Loki is a log aggregation system that can be used to collect logs from different sources and store them in a time-series database.
Promtail is a log collector that will collect the logs from your application and send them to Loki.
Docker compose example
services:
grafana:
image: grafana/grafana
ports:
- 3000:3000
loki:
image: grafana/loki
ports:
- 3100:3100
volumes:
- ./loki-config.yml:/etc/loki/local-config.yaml
promtail:
image: grafana/promtail
volumes:
- ./app.log:/var/log/app.log
We can explore logs from loki via Grafana.
log files can be explored via query: {filename="/var/log/app.log"}
For Metrics
Grafana and Prometheus are the most popular tools for setting up Observability in your application. They are open-source tools that can be used to monitor your application.
Grafana is a visualization tool that can be used to visualize the data collected by different monitoring tools.

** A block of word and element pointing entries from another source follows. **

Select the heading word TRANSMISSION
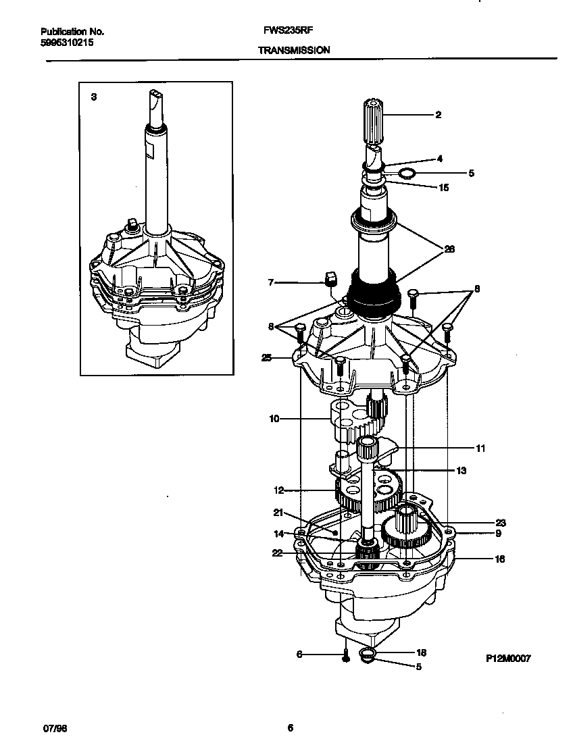point(293,50)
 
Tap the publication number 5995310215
point(66,42)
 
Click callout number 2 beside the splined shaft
point(438,115)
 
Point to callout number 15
point(443,187)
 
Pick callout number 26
point(449,249)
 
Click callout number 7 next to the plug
point(270,282)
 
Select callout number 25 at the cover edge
point(266,358)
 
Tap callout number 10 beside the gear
point(274,419)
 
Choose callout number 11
point(480,447)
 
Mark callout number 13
point(462,471)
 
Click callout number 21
point(277,512)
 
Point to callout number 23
point(500,522)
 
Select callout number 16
point(499,559)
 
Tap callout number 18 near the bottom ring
point(422,652)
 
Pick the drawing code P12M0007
point(507,657)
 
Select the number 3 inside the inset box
point(93,97)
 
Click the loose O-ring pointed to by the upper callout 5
point(405,174)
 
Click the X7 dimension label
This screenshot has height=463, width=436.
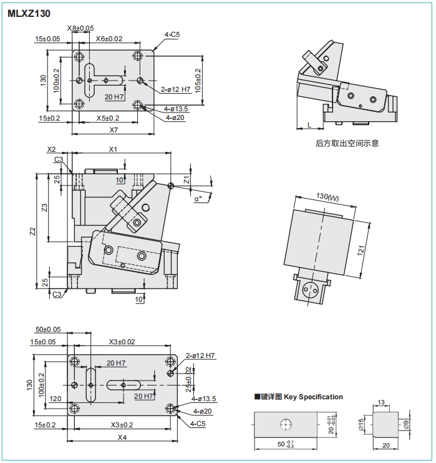click(x=114, y=130)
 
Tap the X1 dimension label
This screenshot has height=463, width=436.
click(x=113, y=149)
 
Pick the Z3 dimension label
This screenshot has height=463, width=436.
click(x=44, y=207)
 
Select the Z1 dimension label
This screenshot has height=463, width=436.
click(x=187, y=180)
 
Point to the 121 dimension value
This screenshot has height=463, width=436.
click(x=361, y=251)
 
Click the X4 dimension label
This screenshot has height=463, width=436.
click(x=122, y=437)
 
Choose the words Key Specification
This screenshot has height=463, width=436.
click(x=313, y=397)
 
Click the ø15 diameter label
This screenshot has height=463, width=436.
click(x=361, y=425)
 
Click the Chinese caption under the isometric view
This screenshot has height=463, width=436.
click(x=347, y=143)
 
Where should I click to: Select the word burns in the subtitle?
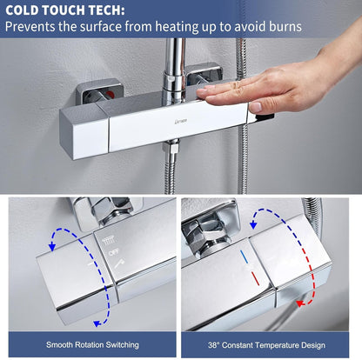pos(285,26)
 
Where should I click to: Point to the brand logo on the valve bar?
pos(182,120)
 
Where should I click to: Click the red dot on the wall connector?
pos(110,94)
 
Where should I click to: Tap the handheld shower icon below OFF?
pos(119,263)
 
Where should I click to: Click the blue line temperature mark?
pos(245,257)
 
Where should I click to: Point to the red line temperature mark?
pos(255,278)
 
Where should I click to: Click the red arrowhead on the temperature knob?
pos(300,303)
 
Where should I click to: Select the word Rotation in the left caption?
pos(90,344)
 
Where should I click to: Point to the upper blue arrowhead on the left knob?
pos(52,247)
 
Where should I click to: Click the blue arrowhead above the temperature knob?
pos(253,225)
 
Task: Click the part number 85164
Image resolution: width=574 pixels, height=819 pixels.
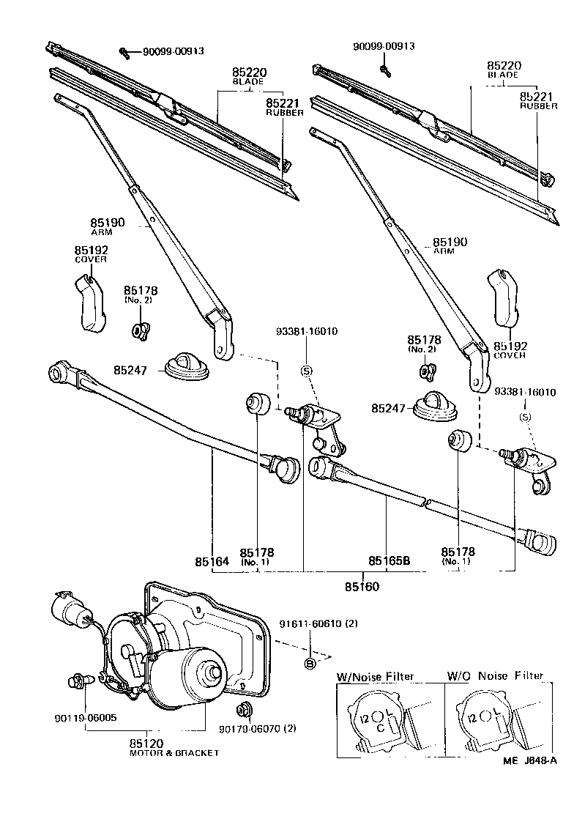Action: tap(212, 562)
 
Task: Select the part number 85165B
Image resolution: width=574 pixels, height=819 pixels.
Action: tap(388, 562)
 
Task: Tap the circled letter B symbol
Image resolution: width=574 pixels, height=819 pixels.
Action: tap(310, 664)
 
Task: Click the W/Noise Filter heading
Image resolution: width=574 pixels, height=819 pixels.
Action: tap(375, 676)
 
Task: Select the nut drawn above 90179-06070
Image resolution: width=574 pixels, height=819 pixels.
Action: tap(242, 709)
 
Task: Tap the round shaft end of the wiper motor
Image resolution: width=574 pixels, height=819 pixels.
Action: tap(213, 670)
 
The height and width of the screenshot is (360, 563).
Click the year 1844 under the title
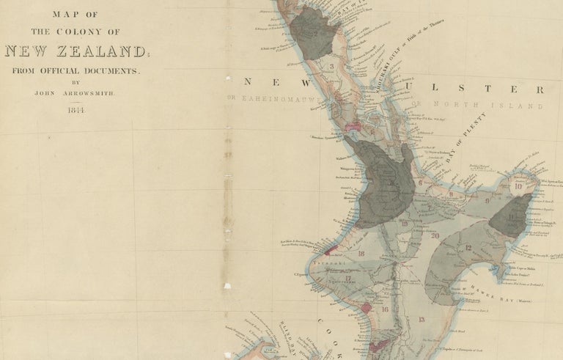76,110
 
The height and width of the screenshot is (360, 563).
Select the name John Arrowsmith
76,93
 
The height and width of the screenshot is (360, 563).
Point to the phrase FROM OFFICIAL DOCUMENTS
76,71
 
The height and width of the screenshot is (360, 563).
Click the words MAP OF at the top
76,13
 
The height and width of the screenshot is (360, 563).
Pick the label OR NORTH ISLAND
477,106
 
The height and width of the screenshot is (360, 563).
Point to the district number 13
422,320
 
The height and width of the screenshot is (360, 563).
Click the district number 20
435,236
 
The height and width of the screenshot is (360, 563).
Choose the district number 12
467,248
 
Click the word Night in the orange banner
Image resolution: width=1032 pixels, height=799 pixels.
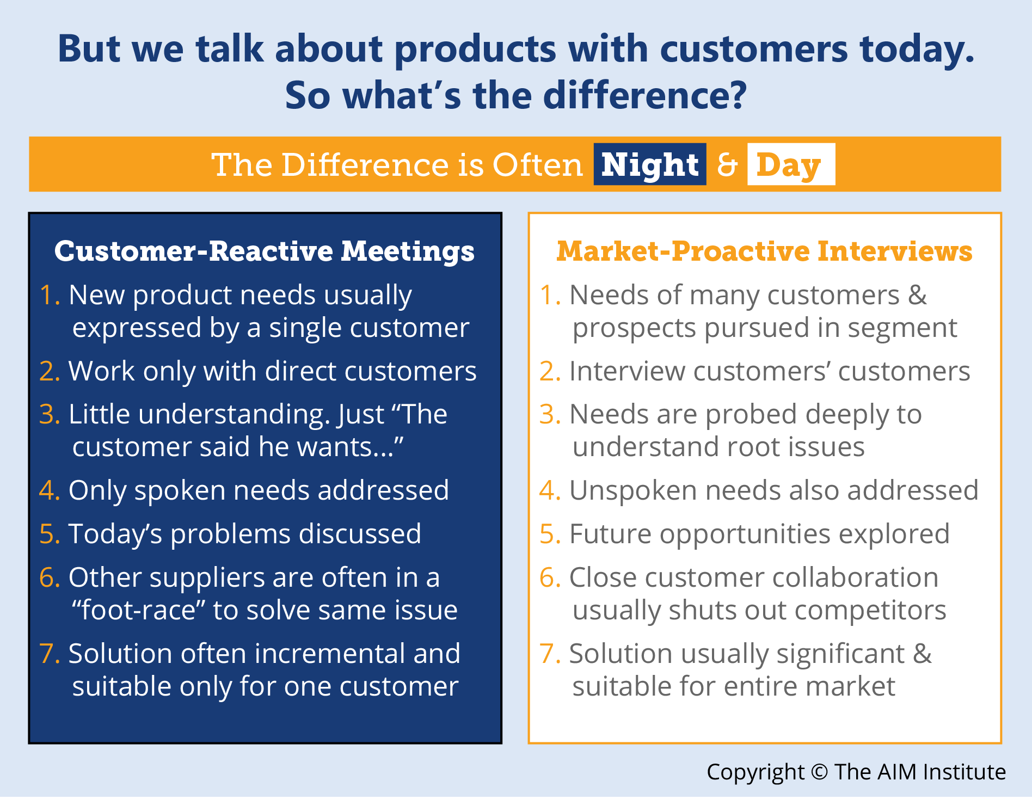(650, 164)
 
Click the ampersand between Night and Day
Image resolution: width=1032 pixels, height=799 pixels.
(727, 164)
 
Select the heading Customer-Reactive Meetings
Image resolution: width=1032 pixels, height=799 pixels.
(265, 251)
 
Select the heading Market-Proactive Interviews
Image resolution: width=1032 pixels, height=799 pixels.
(764, 251)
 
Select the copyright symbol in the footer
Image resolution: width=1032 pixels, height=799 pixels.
(819, 772)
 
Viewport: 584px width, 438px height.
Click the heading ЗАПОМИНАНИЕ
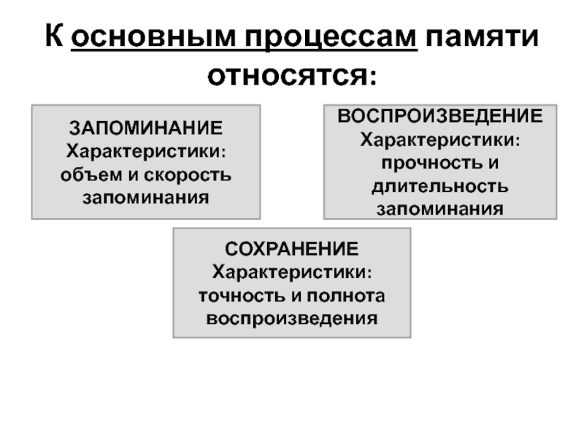coord(146,129)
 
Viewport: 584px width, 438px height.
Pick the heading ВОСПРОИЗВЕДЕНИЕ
coord(439,116)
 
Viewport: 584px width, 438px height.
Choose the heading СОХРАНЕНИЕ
coord(292,250)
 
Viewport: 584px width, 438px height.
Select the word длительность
coord(439,185)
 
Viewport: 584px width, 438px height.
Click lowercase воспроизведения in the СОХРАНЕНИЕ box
coord(292,319)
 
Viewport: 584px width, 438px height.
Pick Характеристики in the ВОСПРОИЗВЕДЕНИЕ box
coord(439,139)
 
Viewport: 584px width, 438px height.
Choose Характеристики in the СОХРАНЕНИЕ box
coord(292,272)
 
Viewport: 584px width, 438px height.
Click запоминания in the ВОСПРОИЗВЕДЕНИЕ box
coord(439,209)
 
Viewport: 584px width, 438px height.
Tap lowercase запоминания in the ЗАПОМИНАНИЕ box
coord(146,198)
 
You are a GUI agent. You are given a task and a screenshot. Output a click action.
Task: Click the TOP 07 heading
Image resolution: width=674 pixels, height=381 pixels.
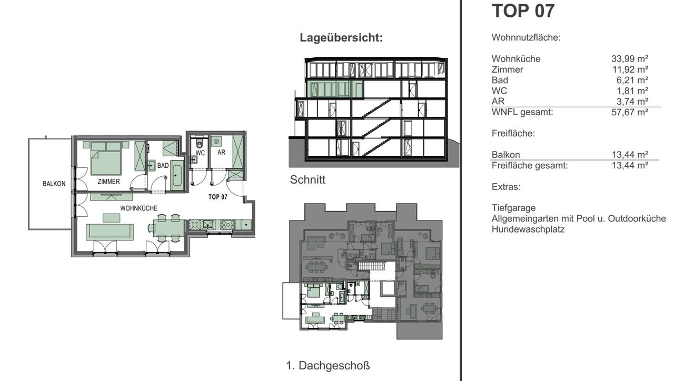[x=523, y=11]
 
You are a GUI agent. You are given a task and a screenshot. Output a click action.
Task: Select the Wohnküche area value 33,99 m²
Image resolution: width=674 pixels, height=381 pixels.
[x=630, y=58]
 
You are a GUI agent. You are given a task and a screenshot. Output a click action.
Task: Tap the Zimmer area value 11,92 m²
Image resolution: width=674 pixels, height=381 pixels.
[x=630, y=69]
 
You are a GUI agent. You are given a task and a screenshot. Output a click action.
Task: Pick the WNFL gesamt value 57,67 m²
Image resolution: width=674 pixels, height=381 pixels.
[x=630, y=112]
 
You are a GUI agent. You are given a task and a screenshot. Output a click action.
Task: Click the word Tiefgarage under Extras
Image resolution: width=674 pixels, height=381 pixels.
[x=513, y=208]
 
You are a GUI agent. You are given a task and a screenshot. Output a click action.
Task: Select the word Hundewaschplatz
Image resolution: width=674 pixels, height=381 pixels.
[x=528, y=229]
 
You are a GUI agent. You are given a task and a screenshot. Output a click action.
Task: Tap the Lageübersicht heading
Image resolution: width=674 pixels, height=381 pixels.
[x=341, y=38]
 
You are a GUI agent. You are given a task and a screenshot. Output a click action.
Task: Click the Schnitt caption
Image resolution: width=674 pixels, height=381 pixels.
[x=308, y=180]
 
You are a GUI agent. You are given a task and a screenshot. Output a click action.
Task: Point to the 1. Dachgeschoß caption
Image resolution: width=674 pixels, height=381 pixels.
[x=328, y=366]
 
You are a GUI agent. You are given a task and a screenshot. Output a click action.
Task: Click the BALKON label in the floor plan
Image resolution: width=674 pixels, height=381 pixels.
[x=54, y=184]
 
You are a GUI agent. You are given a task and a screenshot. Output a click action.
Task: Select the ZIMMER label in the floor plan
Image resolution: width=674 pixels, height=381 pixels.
[x=108, y=182]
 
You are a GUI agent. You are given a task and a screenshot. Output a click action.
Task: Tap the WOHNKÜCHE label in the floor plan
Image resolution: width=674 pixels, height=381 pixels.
[x=138, y=208]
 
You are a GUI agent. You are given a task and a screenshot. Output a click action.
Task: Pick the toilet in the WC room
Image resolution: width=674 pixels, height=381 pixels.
[x=199, y=143]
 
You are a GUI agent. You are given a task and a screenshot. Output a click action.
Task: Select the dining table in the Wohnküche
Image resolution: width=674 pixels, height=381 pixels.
[x=168, y=228]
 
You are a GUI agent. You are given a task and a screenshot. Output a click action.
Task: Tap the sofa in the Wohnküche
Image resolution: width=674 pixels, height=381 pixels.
[x=110, y=232]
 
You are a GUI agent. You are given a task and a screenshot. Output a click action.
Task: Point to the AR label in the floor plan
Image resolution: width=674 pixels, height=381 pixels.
[x=222, y=153]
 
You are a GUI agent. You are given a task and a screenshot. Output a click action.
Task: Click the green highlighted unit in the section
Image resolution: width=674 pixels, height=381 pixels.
[x=334, y=89]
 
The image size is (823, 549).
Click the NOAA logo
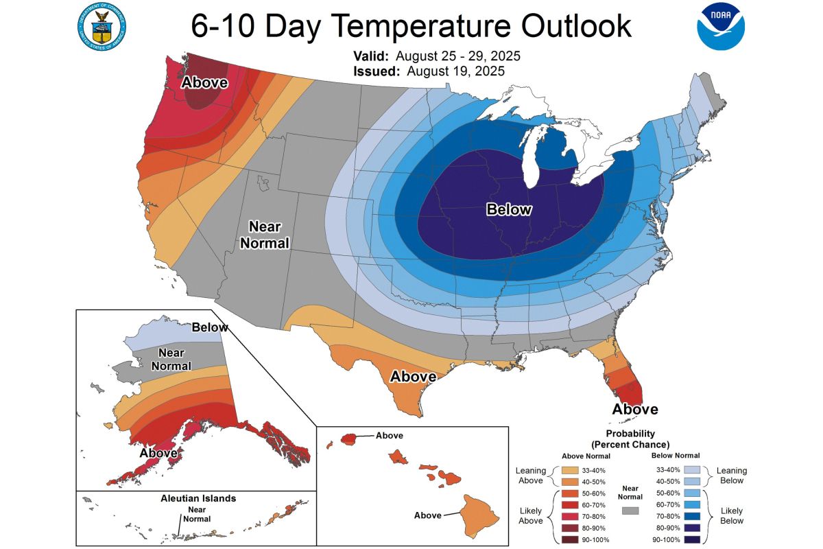pyautogui.click(x=719, y=25)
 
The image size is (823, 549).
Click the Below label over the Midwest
pyautogui.click(x=508, y=209)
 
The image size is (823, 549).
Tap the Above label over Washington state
pyautogui.click(x=204, y=83)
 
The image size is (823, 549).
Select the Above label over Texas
pyautogui.click(x=413, y=377)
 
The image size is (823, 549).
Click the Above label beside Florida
pyautogui.click(x=635, y=410)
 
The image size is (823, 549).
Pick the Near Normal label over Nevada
pyautogui.click(x=269, y=235)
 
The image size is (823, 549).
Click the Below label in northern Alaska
pyautogui.click(x=210, y=327)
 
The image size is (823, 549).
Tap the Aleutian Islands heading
pyautogui.click(x=193, y=498)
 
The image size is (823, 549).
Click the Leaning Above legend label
pyautogui.click(x=530, y=476)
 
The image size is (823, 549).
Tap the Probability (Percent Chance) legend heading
pyautogui.click(x=630, y=439)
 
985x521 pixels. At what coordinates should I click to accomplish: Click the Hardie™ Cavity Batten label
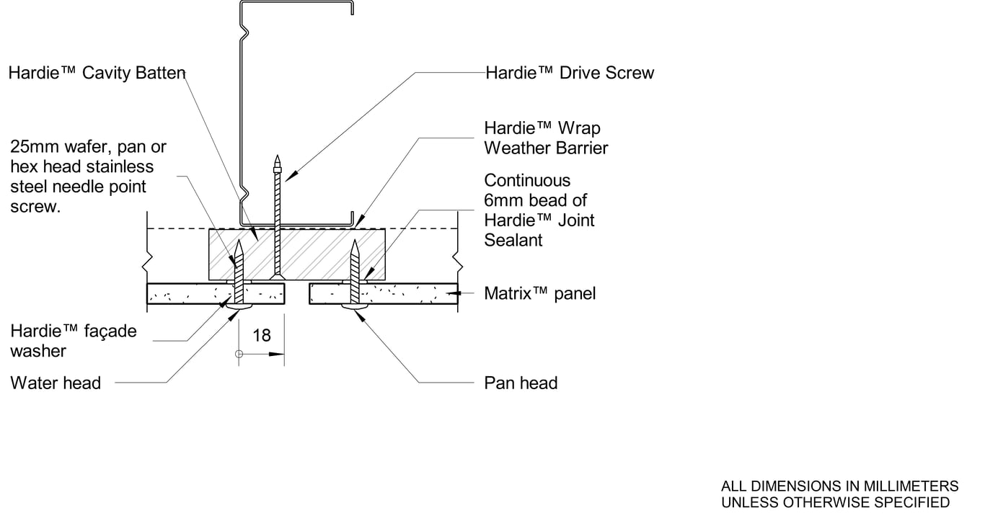[97, 73]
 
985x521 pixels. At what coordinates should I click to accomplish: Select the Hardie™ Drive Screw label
[570, 73]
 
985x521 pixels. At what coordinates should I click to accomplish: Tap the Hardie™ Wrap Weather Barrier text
[546, 138]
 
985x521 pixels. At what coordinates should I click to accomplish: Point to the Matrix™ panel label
[539, 293]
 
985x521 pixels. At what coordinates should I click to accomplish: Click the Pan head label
[521, 383]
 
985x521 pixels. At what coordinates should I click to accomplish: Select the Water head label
[56, 383]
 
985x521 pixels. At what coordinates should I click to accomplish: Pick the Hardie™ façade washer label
[73, 341]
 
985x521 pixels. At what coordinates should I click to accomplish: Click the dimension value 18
[262, 335]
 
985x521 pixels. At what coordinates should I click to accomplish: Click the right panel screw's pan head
[354, 308]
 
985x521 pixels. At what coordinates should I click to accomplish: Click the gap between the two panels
[296, 294]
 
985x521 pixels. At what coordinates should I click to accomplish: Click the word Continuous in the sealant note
[526, 180]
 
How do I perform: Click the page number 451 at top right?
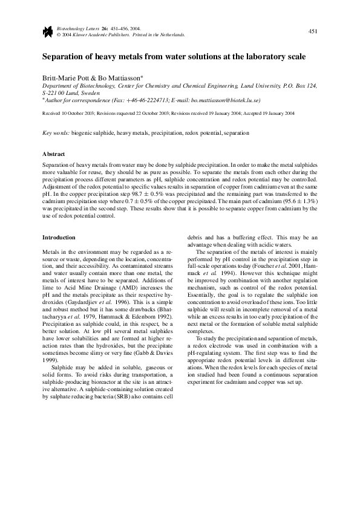[x=313, y=31]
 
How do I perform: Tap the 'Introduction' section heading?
[x=59, y=238]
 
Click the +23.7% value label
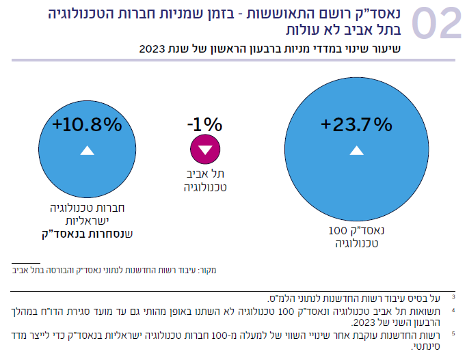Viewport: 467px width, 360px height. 356,124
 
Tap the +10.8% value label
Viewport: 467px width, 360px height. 87,124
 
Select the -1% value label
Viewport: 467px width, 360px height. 204,125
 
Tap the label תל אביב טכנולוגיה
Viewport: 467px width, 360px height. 205,179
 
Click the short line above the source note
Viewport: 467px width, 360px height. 26,262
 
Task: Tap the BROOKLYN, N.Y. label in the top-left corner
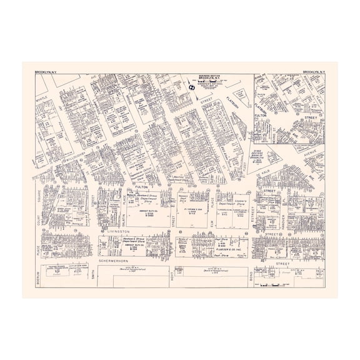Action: (46, 72)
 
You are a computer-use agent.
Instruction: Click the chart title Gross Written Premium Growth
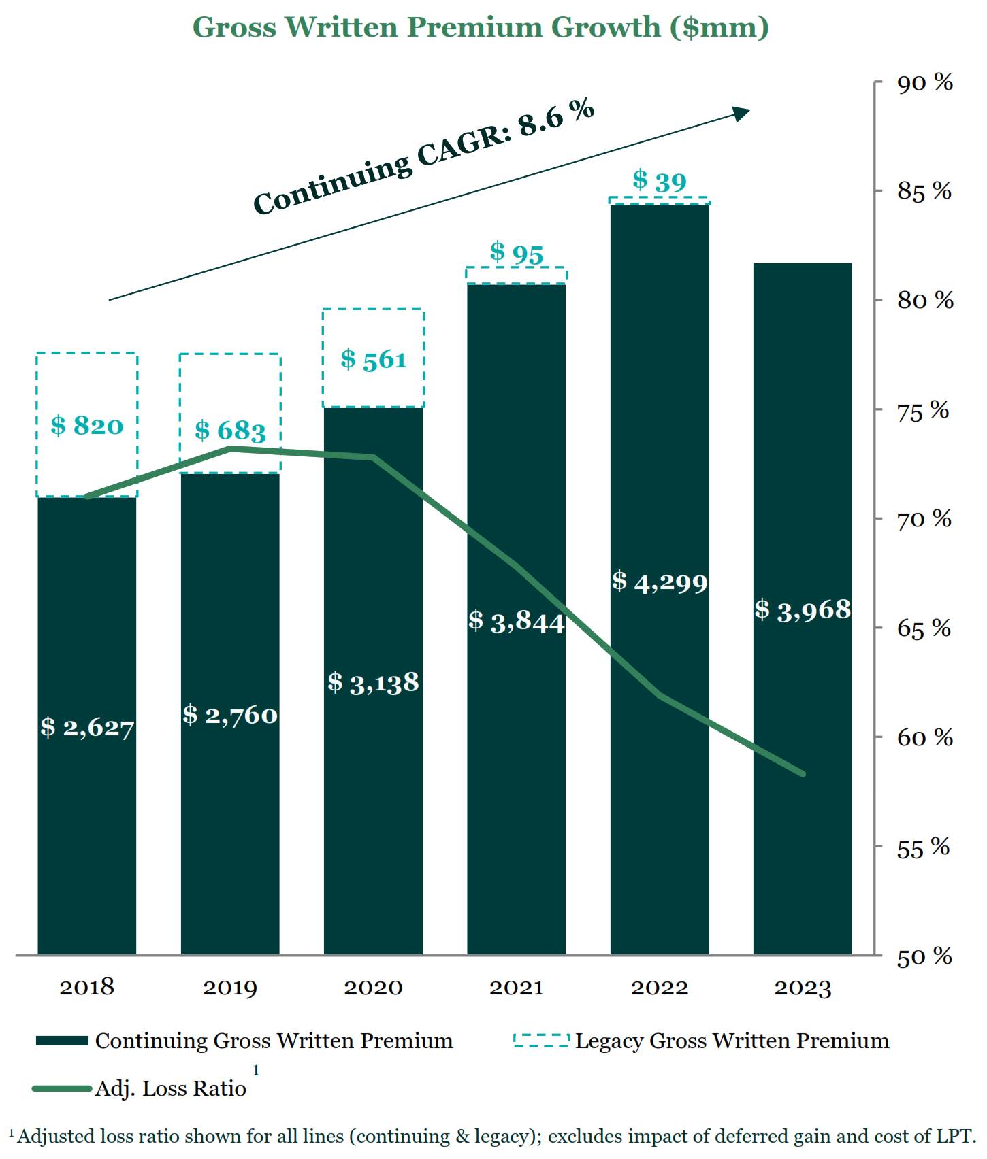pyautogui.click(x=481, y=27)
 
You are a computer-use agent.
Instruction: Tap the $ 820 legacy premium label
pyautogui.click(x=87, y=426)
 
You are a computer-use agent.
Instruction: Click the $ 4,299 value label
pyautogui.click(x=660, y=582)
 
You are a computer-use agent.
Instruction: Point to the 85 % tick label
pyautogui.click(x=924, y=191)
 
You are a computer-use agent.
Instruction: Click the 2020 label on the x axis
pyautogui.click(x=373, y=987)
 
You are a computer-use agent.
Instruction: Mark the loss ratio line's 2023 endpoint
pyautogui.click(x=803, y=773)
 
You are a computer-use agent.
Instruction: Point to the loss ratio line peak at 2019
pyautogui.click(x=230, y=448)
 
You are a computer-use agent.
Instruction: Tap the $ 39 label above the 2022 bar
pyautogui.click(x=660, y=181)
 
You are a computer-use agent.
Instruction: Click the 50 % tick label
pyautogui.click(x=924, y=957)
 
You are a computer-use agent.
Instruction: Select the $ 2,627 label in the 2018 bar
pyautogui.click(x=87, y=727)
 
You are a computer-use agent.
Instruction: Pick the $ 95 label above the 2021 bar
pyautogui.click(x=517, y=253)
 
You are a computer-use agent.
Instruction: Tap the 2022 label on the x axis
pyautogui.click(x=660, y=987)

Prometheus is a monitoring tool that will collect the data from your application and store it in a time-series database.
Docker compose example
Suppose we have an application running in port 8080 and we expose metrics in /metrics
endpoint. We can use the following docker-compose file to set up Prometheus and Grafana.
services:
prometheus:
image: prom/prometheus
ports:
- 9090:9090
volumes:
- ./prometheus.yml:/etc/prometheus/prometheus.yml
grafana:
image: grafana/grafana
ports:
- 3000:3000
Prometheus Configuration example
Prometheus works in a pull-based model. It will pull the metrics from the application. We need to configure Prometheus to scrape the metrics from our application.
global:
scrape_interval: 15s
scrape_configs:
- job_name: 'prometheus'
static_configs:
- targets: ['localhost:9090']
- job_name: 'myapp'
static_configs:
- targets: ['localhost:8080']
PushGateway example
A service named pushgateway can be used to push metrics from an application which can then be scraped by Prometheus.
docker-compose example:
services:
prometheus:
image: prom/prometheus
ports:
- 9090:9090
volumes:
- ./prometheus.yml:/etc/prometheus/prometheus.yml
pushgateway:
image: prom/pushgateway
ports:
- 9091:9091
prometheus.yml:
global:
scrape_interval: 15s
scrape_configs:
- job_name: 'prometheus'
static_configs:
- targets: ['localhost:9090']
- job_name: 'pushgateway'
static_configs:
- targets: ['localhost:9091']
We can send request to pushgateway to push metrics:
curl -X POST -d 'metric_name{label="value"} 100' http://localhost:9091/metrics
POST
request can be used to add / append the metrics.PUT
request can be used to replace the metrics.DELETE
request can be used to delete the metrics.
Using such tools, we can set up Observability in our application and monitor the performance of our application. We can also set up alerts to notify us when something goes wrong in our application.
This is very important and useful for any application.